→ WHAT YOU HAVE TO DO
Copy, word for word, the lines of the entries below between the one with "Screen dimensions: 369x168" and the one with "Task: Switch to the Data Source tab", inclusive, and leave out everything else.
[Start of Attachment]
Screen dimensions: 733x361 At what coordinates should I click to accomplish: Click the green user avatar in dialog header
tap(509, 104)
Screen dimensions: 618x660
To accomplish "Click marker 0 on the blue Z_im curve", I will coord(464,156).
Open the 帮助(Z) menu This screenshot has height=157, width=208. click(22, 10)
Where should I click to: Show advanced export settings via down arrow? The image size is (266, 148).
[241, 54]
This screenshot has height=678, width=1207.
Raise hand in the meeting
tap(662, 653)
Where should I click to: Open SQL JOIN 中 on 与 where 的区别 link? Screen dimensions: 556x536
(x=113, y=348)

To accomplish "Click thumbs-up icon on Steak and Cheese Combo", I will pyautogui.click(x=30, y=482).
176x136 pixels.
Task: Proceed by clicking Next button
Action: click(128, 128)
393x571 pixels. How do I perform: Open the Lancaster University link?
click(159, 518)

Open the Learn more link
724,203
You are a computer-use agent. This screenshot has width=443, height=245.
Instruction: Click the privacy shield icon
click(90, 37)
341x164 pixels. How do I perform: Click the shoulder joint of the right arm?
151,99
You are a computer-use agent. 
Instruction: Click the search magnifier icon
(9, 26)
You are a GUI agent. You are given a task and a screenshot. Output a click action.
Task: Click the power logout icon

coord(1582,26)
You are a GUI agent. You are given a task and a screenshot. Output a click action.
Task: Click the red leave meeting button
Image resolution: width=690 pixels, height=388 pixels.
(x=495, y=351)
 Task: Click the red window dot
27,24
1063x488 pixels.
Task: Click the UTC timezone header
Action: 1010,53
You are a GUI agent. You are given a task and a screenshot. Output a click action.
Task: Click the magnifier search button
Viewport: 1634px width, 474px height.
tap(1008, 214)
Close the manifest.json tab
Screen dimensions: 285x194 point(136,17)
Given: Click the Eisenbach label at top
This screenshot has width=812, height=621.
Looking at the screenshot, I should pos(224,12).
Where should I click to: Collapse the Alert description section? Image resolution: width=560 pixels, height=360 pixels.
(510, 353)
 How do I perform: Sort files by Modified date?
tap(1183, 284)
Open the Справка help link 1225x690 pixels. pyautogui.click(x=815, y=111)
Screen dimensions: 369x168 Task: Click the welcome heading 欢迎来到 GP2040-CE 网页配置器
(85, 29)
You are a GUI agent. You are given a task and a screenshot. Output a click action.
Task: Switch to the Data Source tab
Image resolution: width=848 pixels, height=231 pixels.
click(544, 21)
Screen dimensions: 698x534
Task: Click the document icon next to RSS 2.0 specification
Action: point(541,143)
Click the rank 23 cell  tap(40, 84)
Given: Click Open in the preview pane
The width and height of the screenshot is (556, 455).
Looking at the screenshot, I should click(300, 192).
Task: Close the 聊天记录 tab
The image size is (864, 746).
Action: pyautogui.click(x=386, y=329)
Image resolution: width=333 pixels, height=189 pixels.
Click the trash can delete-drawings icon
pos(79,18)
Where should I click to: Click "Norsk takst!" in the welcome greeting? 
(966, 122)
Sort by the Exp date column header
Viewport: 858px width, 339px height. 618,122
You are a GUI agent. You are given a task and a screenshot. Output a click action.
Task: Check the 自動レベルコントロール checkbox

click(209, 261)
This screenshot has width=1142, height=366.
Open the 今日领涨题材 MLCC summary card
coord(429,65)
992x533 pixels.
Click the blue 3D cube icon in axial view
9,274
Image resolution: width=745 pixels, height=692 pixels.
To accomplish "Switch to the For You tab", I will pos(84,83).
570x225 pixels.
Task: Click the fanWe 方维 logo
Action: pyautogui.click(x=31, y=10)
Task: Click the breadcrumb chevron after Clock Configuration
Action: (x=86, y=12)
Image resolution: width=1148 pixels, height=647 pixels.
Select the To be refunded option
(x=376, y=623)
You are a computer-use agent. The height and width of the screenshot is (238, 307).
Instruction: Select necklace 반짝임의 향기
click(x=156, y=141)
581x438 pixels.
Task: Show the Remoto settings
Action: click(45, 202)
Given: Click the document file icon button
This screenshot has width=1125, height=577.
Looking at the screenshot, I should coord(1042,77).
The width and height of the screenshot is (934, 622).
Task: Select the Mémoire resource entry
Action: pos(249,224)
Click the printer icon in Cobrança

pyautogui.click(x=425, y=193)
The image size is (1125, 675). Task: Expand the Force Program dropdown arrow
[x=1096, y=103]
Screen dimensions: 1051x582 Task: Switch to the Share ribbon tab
[End of Attachment]
→ TASK SOLUTION
Screen dimensions: 369x168 Task: Click the welcome heading 欢迎来到 GP2040-CE 网页配置器
(85, 29)
You are a GUI agent. You are given a task and a screenshot. Output a click action.
Task: Switch to the Data Source tab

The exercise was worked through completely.